The listing below contains a span that opens with the line containing "has width=460, height=247." and closes with the line containing "Task: Select the TAGS mark option". Return that span exactly.

## Given data
□ □ □

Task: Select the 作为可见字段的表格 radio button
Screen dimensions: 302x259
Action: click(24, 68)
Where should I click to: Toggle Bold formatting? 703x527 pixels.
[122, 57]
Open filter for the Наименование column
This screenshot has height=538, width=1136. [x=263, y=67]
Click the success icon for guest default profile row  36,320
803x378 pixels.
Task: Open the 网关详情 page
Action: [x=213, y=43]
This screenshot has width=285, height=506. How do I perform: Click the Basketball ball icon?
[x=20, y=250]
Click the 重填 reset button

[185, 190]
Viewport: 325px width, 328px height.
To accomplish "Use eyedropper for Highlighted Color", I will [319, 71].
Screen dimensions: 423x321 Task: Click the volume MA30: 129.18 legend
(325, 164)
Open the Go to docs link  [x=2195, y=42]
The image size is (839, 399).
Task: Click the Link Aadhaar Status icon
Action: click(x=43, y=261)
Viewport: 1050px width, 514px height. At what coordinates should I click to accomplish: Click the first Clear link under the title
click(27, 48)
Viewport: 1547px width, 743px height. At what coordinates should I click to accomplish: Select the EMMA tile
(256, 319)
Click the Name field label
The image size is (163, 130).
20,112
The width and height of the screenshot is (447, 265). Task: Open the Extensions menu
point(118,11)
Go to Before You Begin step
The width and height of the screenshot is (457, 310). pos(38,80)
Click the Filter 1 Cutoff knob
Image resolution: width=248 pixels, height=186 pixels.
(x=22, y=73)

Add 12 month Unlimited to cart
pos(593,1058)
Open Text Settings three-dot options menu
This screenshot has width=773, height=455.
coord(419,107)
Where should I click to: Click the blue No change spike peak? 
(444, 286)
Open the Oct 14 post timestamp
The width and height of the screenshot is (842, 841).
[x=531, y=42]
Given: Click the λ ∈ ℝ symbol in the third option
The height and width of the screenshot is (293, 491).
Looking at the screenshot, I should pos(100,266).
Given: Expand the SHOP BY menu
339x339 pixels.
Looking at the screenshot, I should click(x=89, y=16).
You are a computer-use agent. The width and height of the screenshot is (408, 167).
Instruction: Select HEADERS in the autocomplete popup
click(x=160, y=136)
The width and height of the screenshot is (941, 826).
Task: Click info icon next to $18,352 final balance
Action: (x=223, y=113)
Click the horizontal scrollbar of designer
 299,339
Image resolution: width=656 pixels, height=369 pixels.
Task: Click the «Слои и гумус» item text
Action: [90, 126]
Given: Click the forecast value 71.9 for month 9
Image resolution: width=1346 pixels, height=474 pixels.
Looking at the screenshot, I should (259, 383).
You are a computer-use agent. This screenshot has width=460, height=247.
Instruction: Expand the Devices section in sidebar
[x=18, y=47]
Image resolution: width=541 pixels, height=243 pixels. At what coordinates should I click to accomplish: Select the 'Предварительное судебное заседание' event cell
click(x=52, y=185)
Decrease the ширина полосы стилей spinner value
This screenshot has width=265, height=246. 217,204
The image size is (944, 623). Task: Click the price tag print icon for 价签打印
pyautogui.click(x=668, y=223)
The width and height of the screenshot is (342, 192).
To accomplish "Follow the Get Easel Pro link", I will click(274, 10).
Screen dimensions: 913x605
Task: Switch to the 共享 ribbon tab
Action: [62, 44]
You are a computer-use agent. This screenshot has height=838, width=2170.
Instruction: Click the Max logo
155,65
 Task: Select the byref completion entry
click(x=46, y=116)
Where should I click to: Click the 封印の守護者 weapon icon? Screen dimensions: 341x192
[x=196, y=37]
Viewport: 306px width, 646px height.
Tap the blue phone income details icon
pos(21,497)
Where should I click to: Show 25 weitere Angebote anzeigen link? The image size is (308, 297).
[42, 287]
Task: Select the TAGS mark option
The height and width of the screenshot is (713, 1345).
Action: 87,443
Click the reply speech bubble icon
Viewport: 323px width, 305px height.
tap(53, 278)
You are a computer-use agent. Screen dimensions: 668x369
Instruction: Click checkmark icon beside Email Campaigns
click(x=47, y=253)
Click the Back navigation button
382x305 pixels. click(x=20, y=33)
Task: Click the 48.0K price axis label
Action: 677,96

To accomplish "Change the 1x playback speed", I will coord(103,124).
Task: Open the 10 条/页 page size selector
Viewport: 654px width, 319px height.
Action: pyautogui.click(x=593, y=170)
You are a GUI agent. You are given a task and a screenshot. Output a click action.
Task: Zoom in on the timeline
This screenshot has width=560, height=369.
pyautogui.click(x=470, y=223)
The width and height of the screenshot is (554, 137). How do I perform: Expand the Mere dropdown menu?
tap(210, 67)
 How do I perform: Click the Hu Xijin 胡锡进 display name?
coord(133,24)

□ □ □

## Solution to the exercise
You are a computer-use agent. This screenshot has width=460, height=247.
Instruction: Expand the Devices section in sidebar
[x=18, y=47]
Image resolution: width=541 pixels, height=243 pixels. At what coordinates should I click to accomplish: Select the 'Предварительное судебное заседание' event cell
click(x=52, y=185)
Decrease the ширина полосы стилей spinner value
This screenshot has width=265, height=246. 217,204
The image size is (944, 623). Task: Click the price tag print icon for 价签打印
pyautogui.click(x=668, y=223)
The width and height of the screenshot is (342, 192).
To accomplish "Follow the Get Easel Pro link", I will click(274, 10).
Screen dimensions: 913x605
Task: Switch to the 共享 ribbon tab
Action: [62, 44]
You are a computer-use agent. This screenshot has height=838, width=2170.
Instruction: Click the Max logo
155,65
 Task: Select the byref completion entry
click(x=46, y=116)
Where should I click to: Click the 封印の守護者 weapon icon? Screen dimensions: 341x192
[x=196, y=37]
Viewport: 306px width, 646px height.
Tap the blue phone income details icon
pos(21,497)
Where should I click to: Show 25 weitere Angebote anzeigen link? The image size is (308, 297).
[42, 287]
Task: Select the TAGS mark option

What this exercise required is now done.